L’administration pénitentiaire veut tuer un film racontant le déménagement d’une vieille prison vers un centre déshumanisé.


Rue89 - 18 octobre 2011 - Augustin Scalbert

Depuis le mois de mars, le documentaire « Le Déménagement », de Catherine Rechard, est en attente de diffusion sur France 3 Bretagne. Ce beau film de 54 minutes raconte le déménagement, début 2010, des prisonniers de la vieille maison d’arrêt Jacques-Cartier, à Rennes, vers un centre de détention situé en périphérie de la ville.

Tous les détenus interrogés avaient bien sûr accepté d’être filmés. Et, aussi, d’apparaître à visage découvert dans le documentaire. Conformément à la loi. Mais l’administration pénitentiaire refuse que le film soit diffusé ainsi, et demande que leurs visages soient floutés. Avec des arguments ubuesques. La réalisatrice et la production s’opposent au floutage, ainsi que France 3, qui a peur de braver le pouvoir en passant outre.

Seules les projections en salle sont autorisées

Depuis six mois, cette affaire choque le petit monde judiciaire, ainsi que le rare public qui a pu voir le film. Au compte-gouttes, car seules les projections en salles sont autorisées.

On a enfin pu comprendre, mercredi 12 octobre, de quoi il en retournait, lors d’un extraordinaire débat organisé par l’Association de la presse judiciaire à la maison du barreau de Paris, après une projection du film.

Extraordinaire par les interventions successives, sur l’estrade et depuis la salle, qui ont permis de comprendre les véritables raisons de cette censure. Elles sont politiques.

Dans le mauvais rôle, Alain Jego, directeur interrégional des services pénitentiaires, dépêché au dernier moment de Lille sur instruction de sa hiérarchie (le ministère de la Justice).

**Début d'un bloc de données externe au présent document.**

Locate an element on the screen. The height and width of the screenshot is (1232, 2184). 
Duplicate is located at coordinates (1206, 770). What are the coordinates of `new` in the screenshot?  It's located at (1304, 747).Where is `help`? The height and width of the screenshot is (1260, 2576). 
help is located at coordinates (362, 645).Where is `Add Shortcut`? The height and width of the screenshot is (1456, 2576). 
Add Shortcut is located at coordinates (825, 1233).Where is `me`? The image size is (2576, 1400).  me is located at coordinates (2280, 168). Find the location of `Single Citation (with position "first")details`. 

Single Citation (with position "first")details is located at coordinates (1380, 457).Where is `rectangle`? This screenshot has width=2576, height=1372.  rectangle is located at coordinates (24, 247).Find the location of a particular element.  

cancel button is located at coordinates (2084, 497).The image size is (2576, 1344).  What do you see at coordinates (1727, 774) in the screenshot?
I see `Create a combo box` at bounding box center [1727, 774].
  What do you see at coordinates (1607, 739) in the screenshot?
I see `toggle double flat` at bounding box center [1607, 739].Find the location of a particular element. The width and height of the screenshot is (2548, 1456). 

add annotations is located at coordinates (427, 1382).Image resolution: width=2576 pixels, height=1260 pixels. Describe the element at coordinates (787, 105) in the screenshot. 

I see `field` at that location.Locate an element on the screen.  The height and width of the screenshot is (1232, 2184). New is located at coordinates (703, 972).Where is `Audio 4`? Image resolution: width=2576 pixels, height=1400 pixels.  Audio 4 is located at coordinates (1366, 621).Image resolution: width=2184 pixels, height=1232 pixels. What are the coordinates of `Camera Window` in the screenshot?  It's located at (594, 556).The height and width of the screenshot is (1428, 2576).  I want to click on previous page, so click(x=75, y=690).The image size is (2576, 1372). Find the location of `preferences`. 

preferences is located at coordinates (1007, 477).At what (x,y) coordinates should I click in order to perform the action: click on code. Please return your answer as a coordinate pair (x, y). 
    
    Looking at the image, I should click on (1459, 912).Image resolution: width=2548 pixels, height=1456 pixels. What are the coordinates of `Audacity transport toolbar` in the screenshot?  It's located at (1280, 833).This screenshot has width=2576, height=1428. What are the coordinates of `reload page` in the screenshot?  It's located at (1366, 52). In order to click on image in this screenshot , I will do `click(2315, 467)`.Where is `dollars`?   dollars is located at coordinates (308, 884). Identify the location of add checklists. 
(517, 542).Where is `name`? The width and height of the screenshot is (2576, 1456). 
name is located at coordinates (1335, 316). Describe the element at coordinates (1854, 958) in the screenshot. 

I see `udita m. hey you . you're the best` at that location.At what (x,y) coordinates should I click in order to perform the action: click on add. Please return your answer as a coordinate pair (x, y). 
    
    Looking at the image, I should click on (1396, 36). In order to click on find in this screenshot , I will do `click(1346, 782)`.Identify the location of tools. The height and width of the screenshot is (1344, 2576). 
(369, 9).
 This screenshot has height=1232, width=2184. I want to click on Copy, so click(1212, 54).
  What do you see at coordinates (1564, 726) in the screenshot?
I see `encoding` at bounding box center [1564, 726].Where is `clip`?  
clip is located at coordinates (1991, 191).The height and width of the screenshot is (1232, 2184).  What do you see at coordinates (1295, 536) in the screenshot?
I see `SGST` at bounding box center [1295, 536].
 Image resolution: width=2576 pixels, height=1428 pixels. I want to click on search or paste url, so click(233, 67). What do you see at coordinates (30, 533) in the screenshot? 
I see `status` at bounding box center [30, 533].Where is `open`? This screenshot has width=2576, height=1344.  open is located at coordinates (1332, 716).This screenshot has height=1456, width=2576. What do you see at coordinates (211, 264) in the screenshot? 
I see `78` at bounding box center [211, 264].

Il a redit les raisons du blocage : l’article 41 de la loi pénitentiaire de 2009, qui régit les conditions de diffusion d’images ou de sons pouvant permettre l’identification d’un détenu. Il stipule aussi, et c’est une nouveauté de 2009, que l’administration peut s’opposer à cette diffusion dans quatre cas.

« Les condamnés ont le droit à l’oubli », donc au floutage

Selon Jego, c’est le dernier, prévoyant une restriction « nécessaire [...] à la réinsertion de la personne concernée », qui s’applique en l’espèce. « Les condamnés ont le droit à l’oubli », justifie-t-il. « Mais c’est à eux de le décider, par à vous ! » lui répond le réalisateur Rémi Lainé depuis le premier rang. « Vous retirez leur dernier libre-arbitre aux détenus », dit quelqu’un d’autre. La question du droit à l’oubli, cruciale, n’est pas mentionnée dans les restrictions de la loi.

Diaporama "Le déménagement", Catherine Rechard/Candela Productions.

Les réponses du représentant de la Pénitentiaire ne convainquent personne. Plusieurs fois, la même question revient : « Comment justifiez-vous cette décision ? »

Assis sur l’estrade non loin du haut-fonctionnaire, le cinéaste Jean-Xavier de Lestrade remarque que « la réinsertion, c’est aussi l’identité, le droit à la parole », ajoutant :

« J’ai l’impression que les réalisateurs connaissent mieux la réalité des détenus que vous. »

« Vous voulez flouter pour qu’ils apparaissent comme dangereux »

Dans le public, le chroniqueur judiciaire du Figaro, Stéphane Durand-Souffland, prononce à l’adresse d’Alain Jego une phrase qui suscite un brouhaha d’approbation dans la salle. Pour lui, cette censure est aussi idéologique :

« Si vous voulez flouter les gens à la télévision, c’est parce que cela les fait apparaître comme des gens dangereux. »

Le film de Catherine Rechard montre au contraire des détenus très humains, avec leurs cassures, leur sensibilité, leur intelligence ou leur niaiserie, parfois. Jamais la raison de leur condamnation n’est évoquée.

Le haut-fonctionnaire n’en démordra pas. Plus tard, avant de reprendre son train vers Lille, il ira jusqu’à dire que « la prison n’est pas un contexte où un détenu peut avoir son libre-arbitre ».

Mais c’est sans doute une autre phrase d’Alain Jego qui justifie le mieux cette censure. Sa réponse à une question sur l’autorisation de diffusion en salles, et pas à la télé :

« Cent cinquante personnes, ça n’a pas le même retentissement que cinq millions. »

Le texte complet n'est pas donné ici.